Ce mardi 26 mai, une vingtaine de gendarmes, associés à des vétérinaires et des unités cynophiles, ont effectué une intervention sur la propriété d'un homme de Buzet. L'opération s'inscrit dans le cadre d'une enquête déjà en cours liée à de possibles abus envers les animaux.
À l'origine de cette action, la proximité de la fête de l'Aïd qui a éveillé des inquiétudes dans la communauté. Selon des sources proches d'une enquête menée par la brigade de recherches d'Agen, l'éleveur en question avait entretenu quelque 200 ovins et trois ânes dans des conditions déplorables. "Les animaux étaient parqués sous des abris de fortune, à peine potable pour boire, et ce, sous une chaleur accablante", témoigne un proche du dossier.

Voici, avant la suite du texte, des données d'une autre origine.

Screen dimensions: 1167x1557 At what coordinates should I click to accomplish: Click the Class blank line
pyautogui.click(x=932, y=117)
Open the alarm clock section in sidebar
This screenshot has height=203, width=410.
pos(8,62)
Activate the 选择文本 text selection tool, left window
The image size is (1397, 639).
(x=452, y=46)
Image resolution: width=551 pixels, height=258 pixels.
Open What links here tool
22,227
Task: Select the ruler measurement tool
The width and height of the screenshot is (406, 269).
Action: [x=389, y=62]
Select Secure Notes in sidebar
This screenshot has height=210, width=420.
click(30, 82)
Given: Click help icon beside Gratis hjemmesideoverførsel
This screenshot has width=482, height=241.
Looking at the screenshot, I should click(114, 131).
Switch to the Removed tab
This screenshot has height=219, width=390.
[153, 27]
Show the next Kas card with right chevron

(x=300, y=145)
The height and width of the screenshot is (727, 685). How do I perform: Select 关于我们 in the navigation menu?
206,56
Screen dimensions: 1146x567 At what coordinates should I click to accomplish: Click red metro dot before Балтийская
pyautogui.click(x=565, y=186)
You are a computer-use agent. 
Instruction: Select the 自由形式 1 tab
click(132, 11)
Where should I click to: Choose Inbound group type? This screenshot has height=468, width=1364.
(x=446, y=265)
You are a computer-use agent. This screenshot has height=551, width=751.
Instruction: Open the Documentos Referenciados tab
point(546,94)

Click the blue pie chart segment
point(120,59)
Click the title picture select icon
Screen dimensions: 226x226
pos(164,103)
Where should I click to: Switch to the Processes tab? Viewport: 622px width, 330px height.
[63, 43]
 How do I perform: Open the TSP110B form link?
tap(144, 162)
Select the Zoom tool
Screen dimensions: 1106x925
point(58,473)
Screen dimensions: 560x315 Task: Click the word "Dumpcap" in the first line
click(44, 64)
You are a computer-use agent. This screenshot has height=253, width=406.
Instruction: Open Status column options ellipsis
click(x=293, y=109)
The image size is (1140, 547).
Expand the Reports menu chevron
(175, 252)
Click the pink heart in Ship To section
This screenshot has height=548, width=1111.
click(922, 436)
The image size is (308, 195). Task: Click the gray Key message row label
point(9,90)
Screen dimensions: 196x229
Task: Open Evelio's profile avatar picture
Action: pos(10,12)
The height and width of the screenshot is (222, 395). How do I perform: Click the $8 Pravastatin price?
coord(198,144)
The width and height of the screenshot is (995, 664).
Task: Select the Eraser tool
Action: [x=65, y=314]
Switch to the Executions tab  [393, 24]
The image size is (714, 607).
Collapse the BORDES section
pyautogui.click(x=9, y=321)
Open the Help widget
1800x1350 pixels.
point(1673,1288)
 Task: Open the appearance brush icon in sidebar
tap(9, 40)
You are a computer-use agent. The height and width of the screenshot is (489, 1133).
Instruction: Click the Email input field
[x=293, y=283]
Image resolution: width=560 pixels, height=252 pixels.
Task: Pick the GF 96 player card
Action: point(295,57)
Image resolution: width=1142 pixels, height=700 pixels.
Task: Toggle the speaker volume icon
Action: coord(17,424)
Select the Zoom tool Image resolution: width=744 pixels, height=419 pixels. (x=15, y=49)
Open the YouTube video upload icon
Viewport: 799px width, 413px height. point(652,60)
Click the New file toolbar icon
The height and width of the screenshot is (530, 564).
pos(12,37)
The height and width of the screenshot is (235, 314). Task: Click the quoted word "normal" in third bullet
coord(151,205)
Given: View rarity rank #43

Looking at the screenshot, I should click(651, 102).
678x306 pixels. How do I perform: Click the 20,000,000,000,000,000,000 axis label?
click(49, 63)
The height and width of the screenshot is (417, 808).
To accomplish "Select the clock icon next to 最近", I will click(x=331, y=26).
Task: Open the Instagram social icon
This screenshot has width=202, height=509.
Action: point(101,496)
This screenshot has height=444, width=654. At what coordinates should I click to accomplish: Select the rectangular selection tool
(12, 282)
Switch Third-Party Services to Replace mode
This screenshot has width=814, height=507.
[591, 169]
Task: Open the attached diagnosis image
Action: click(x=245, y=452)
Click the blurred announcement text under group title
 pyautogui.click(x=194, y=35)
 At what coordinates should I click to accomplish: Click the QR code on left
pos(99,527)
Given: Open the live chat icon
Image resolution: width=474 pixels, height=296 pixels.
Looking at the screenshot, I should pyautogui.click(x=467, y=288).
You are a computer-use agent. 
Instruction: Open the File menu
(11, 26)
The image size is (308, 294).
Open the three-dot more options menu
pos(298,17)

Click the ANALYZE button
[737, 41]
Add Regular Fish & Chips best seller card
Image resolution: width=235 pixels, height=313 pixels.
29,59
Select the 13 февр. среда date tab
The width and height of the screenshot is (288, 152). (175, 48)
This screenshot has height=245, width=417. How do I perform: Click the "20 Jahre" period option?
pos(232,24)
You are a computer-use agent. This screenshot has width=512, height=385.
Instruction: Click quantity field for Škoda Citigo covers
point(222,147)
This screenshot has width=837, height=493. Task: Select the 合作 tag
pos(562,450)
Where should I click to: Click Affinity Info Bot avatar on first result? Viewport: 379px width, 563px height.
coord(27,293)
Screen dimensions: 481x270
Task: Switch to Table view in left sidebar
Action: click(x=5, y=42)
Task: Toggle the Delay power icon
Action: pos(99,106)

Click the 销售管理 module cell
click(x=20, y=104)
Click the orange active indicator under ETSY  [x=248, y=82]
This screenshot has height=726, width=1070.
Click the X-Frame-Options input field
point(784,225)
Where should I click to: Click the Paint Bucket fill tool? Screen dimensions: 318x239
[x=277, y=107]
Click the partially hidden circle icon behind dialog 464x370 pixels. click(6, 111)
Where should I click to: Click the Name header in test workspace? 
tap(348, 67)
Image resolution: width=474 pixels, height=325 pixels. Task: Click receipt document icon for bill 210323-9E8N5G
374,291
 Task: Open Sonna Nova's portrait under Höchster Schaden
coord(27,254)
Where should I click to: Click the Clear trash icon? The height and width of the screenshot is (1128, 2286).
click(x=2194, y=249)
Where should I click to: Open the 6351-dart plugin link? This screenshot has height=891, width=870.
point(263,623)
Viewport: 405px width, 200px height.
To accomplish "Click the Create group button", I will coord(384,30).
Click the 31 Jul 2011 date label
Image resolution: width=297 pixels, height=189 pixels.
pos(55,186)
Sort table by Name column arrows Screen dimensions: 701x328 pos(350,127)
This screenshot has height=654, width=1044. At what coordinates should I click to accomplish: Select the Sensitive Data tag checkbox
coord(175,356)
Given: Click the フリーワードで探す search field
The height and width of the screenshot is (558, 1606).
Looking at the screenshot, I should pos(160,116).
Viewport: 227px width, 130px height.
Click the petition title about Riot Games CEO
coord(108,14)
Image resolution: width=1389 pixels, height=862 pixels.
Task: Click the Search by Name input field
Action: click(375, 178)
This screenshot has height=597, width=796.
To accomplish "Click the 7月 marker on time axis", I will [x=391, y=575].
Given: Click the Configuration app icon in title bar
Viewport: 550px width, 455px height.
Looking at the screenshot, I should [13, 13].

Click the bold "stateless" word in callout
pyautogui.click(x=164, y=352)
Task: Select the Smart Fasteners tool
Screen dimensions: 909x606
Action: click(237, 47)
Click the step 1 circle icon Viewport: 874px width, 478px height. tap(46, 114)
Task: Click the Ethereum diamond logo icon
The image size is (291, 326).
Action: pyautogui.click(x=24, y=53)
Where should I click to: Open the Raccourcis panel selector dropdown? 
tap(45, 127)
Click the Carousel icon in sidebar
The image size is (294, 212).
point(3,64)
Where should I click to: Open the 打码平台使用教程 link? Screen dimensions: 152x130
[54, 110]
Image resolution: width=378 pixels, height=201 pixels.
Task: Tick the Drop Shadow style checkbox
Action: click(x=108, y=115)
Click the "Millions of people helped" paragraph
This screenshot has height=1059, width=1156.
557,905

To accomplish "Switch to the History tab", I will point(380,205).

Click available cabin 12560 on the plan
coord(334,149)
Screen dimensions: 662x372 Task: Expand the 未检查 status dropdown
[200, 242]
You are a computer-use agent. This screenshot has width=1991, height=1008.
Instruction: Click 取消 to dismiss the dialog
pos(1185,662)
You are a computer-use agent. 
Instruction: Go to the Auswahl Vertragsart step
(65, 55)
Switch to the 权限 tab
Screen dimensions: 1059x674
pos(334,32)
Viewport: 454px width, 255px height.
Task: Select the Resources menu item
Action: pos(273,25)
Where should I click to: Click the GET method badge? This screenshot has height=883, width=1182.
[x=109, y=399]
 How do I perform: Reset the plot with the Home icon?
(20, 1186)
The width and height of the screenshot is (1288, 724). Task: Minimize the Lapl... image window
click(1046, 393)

Des procédures judiciaires avaient été engagées à son encontre depuis septembre dernier, accompagnées de nombreuses lettres recommandées et demandes de contrôle. Face à l'urgence, le procureur de la République d'Agen a été impliqué avant cette opération. Les forces de l'ordre ont découvert que plusieurs animaux avaient été vendus pour la fête de l'Aïd, laissant de potentiels acheteurs dépourvus à quelques jours de l'événement.
Des morts tragiques
Le cheptel a été pris en charge par l'association OABA, reconnue pour sa lutte en faveur du bien-être animal. Malheureusement, cette opération a révélé que certains animaux étaient déjà morts ou ont dû être euthanasiés. "Sous ce bâtiment en tôle, la chaleur était insupportable. Notre équipe a dû asperger les animaux d'eau pour tenter de les rafraîchir", a rapporté un membre de l'association.
OABA a également signalé une surprise fâcheuse : alors qu'une centaine d'animaux était attendue, leur équipe a dû faire face à la gestion de 250 animaux, dont 70 agneaux. Trois ânes étaient également présents, mais l'un d'eux n'a pas survécu aux conditions insupportables.